優しく沁み入るように、鼓膜を撫でるのはいつも聞いている小野の声なのに、知らない人のもののようで、口元から目が離せなかった。
「……草町?」
名前を呼ばれて我に返り、ヒュッと息を吸った。不思議そうに僕を見る小野を、パチクリと瞬きをしながら見返す。
「すごいな。……別人みたいだ」
「……ありがと」
軽い放心状態の僕を見て、不思議そうにしていた小野が瞳に心配の色を混ぜる。何か、言わなくては。大丈夫だからそんな顔をするなと、ちょっと驚いただけだと。少しだけ。
「感動、しただけ……」
小野が目を見開いている。一瞬だけ、光の加減で綺麗な緑に見えた。
「なんて言ってたか、わかったの?」
「いや……」
「え、違うの?」
「ああ……」
ぼんやりと受け答えをしているうちに、視線が下りて行く。両手で持ったマグカップの中のコーヒーに、ぽちゃんと波紋が広がった。
「くっ、くさまち!?」
「え」
ほろりと、暖かいものが頬を伝う。熱がひいて、涙がこぼれたのだと理解した。
「えっ、お、オレっ?なんかした!?何!?」
「や……なんでもない。

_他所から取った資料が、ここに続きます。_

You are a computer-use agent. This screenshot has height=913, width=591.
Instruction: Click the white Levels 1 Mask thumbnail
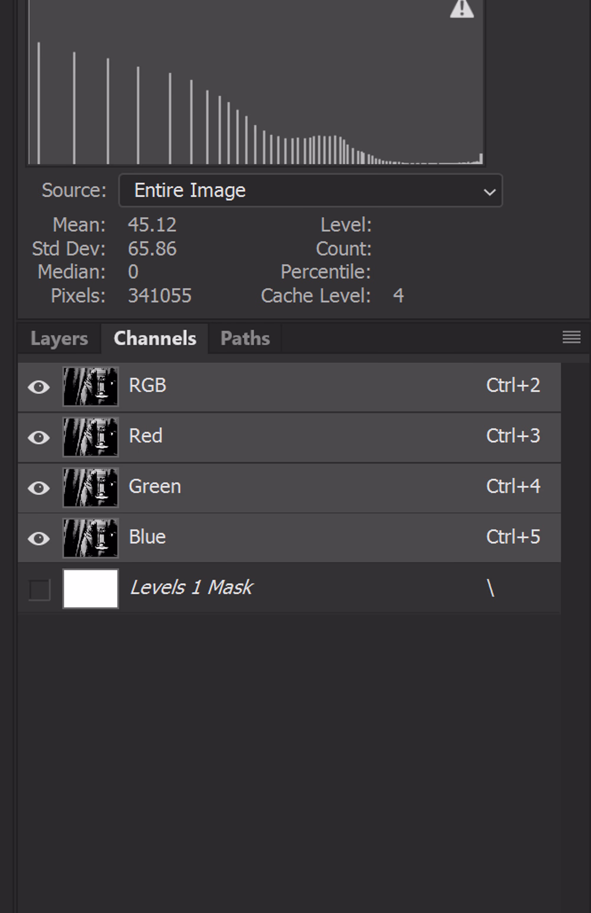click(91, 589)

すぐ、とまる」
カップを置いて手の平で涙を拭う。あれ?止まらない。
「?なんだ、これ」
ずず、と鼻をすする。
「草町――」
視界がうっすら暗くなったかと思うと、一拍おいて控えめに頭を撫でられる。ゆっくり、真綿でくるむみたいな優しさでもって。目を閉じてしまいたくなるくらい、何か暖かくて安心できるものに包まれているように。
「だいじょうぶ?」
「ん」
どれくらいそうしていただろう。随分長く感じたけれど、ほんの一分足らずだったかもしれない。小野の声に返事をして、しっかりと顔を上げる。涙は止まっていた。
「すまない。僕にも、何故だかわからない」
「……いいよ。落ち着いたならそれで」
小野が微笑む。僕を安心させるためかもしれない。違うかもしれないけれど、心配させてしまった彼が笑ってくれて安堵した。
「大丈夫そうだし、やっぱりオレ帰るね」
「ごめん」
「謝んないでよ。泣かしちゃったの、オレなのに」
小野の方が泣きそうな顔でそんなことを言う。僕に背を向けて荷物をまとめ始めてしまって、言葉を探してはくはくと浅い呼吸をくり返す。
違う。小野のせいじゃない。なんと言えば伝わるだろう。
「泣きたかったわけじゃない。声が」
そうだ、知らない音を発する声が、新鮮で、優しく響いて、なんだか無性に。
「声が……音が、すきだと、おもった」
小野の気配が動かない。気を悪くしただろうかと涙の痕が残る手の甲に視線が落ちた。
落ちた先に、見慣れた緑の枠で囲われた流麗な文字が踊る。
「J'aime」
耳元で紡がれたそれに、脳が雁字搦めにされた。なんの命令も出してくれないから、動くことも、声を発することも、思考すらもままならない。
近かった体温が離れていっても僕は固まったままだった。
「……おやすみ。また明日」
別れの言葉を耳がかろうじて拾ったけれど、応えを返す事も、振り向くこともできずに手元の札を眺める。
――あさぢふの 小野の篠原 しのぶれど……
耐えることも忍ぶこともできなくらい、ただひたすらに恋しいと叫ぶうた。
キン、と耳鳴りがするくらい静かだったはずなのに、少しずつ大きく、ドクドクと心臓が血を送り出す音が耳の中で響き出す。
意味はわからないけれど、確かに「知って」いる単語の響きが、鼓動に混じって何度も身の内で木霊した。